Cały sektor węgla, ropy i gazu zatrudnia w Stanach Zjednoczonych obecnie 628,700 ludzi, około połowy tego, co w szczytowym roku 1981 (wg danych Departamentu Pracy). Trump swoje niespodziewane zwycięstwo w części zawdzięcza przemysłowym pracownikom najemnym, którzy utracili pracę. W tym górnikom z Zachodniej Wirginii, gdzie biznesmen-miliarder uzyskał ponad dwukrotnie więcej głosów niż kandydatka Demokratów Hillary Clinton.
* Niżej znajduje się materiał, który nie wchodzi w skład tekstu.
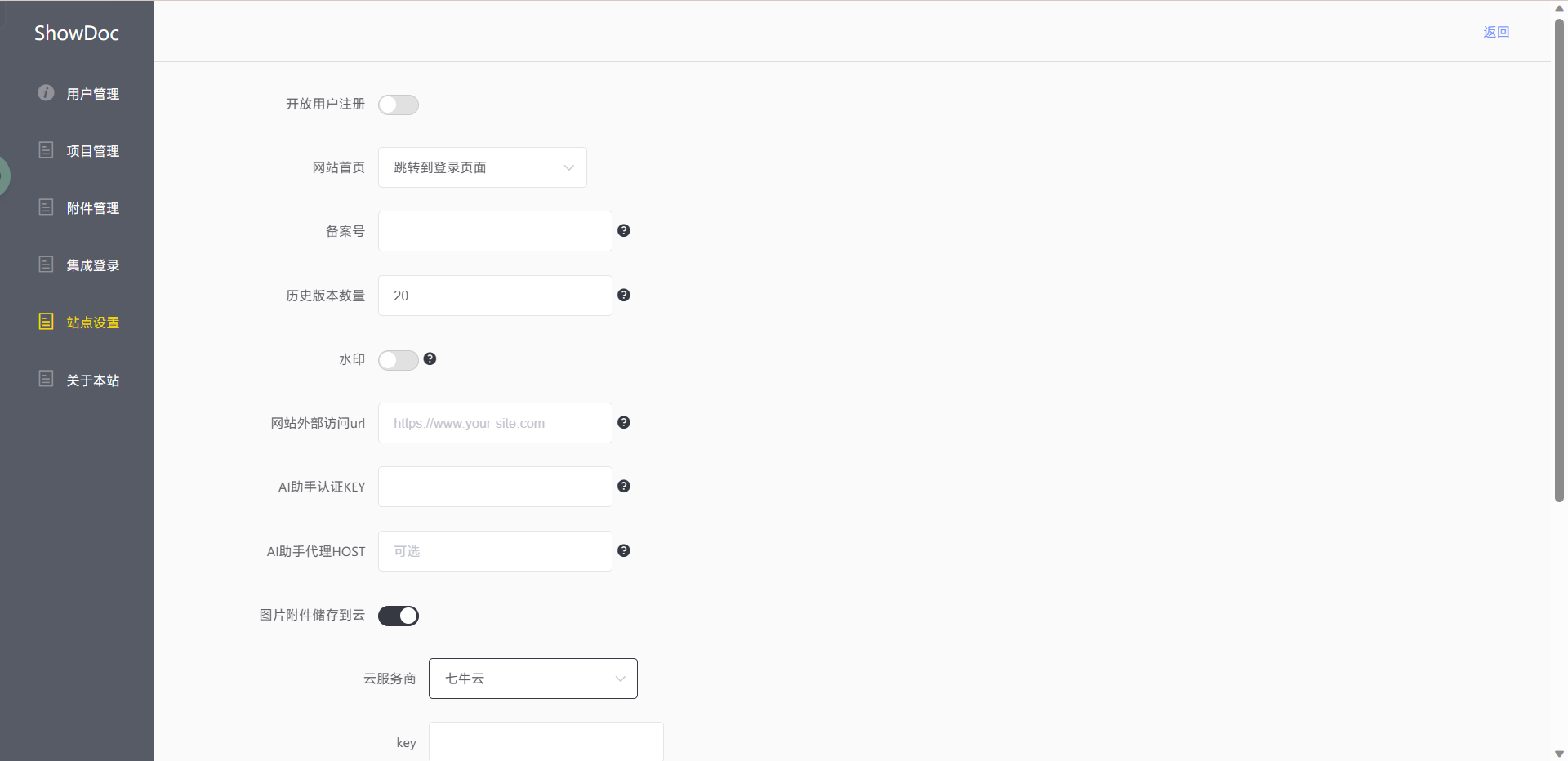Open 项目管理 in the sidebar

point(92,151)
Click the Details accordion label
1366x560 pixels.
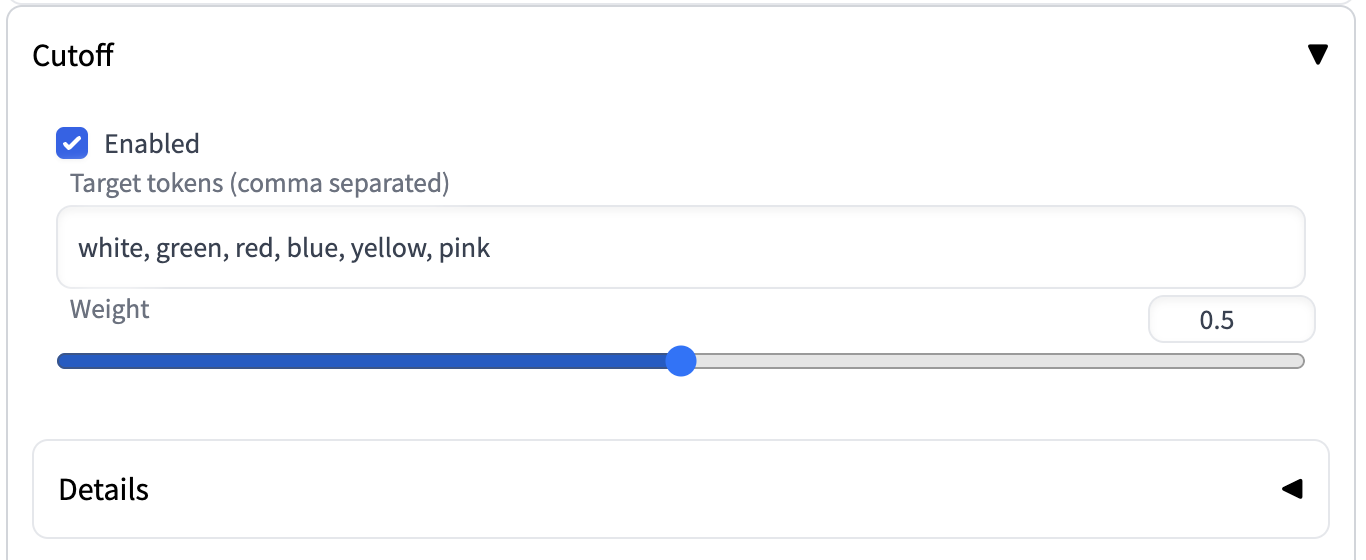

Bloomberg przywołuje opinie ekonomistów, którzy oceniają obietnice wyborcze Trumpa jako bezzasadne. Thmas Coster, starszy ekonomista Standard Chartered Bank z Nowego Jorku uważa, że nie należy wierzyć, aby „górnictwo było motorem wzrostu liczby miejsc pracy”. Jeśli w tym sektorze nawet wzrośnie zatrudnienie to w skali ogromnego rynku pracy w USA nie może mieć znaczenia. Siłą napędową wzrostu zatrudnienia są usługi – podkreślił Coster. Jeden z doradców ekonomicznych Trumpa, Peter Navarro oraz Willbur Ross prywatny inwestor finansowy twierdzą, że planowane reformy w sektorze energetycznym przyniosą gospodarce USA 147 mld dol. przychodu w ciągu 10 lat czyli mniej niż 0,1 proc. PKB rocznie.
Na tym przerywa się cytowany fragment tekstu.